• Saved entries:
*** Block opens ***

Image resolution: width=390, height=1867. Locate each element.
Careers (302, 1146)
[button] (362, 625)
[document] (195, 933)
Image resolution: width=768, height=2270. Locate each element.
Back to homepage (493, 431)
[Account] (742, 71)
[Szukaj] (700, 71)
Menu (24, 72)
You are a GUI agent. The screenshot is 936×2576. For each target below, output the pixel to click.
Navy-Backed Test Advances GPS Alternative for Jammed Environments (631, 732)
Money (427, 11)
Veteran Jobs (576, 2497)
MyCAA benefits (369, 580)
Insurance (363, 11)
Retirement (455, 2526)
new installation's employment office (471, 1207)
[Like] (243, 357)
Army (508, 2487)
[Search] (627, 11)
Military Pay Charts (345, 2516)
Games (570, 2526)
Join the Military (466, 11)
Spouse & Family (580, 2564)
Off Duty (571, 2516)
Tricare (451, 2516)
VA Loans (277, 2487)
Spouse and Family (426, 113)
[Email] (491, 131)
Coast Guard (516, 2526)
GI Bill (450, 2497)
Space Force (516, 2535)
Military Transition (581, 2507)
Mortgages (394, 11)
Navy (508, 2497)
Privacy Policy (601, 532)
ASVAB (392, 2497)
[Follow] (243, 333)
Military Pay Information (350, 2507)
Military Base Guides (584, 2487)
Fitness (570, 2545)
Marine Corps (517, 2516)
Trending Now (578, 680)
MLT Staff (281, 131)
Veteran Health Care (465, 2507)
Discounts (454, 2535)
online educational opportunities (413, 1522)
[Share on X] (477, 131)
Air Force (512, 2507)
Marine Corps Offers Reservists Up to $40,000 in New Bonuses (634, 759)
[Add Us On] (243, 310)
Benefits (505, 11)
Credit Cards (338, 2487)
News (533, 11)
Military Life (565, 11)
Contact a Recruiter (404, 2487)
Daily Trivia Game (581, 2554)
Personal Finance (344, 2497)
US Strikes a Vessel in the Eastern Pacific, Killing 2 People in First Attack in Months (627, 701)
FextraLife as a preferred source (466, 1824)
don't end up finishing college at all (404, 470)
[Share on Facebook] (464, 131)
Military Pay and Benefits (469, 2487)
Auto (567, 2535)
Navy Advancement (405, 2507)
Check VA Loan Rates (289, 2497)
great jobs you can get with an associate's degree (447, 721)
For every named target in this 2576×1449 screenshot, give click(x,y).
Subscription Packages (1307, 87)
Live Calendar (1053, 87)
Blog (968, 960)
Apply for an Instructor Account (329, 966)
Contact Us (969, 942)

*** Block closes ***

• WHAT THIS TASK INVOLVES: Check all the records above and select each line where the string "Navy" is found.

• SOLUTION TO THIS TASK:
Navy-Backed Test Advances GPS Alternative for Jammed Environments (631, 732)
Navy (508, 2497)
Navy Advancement (405, 2507)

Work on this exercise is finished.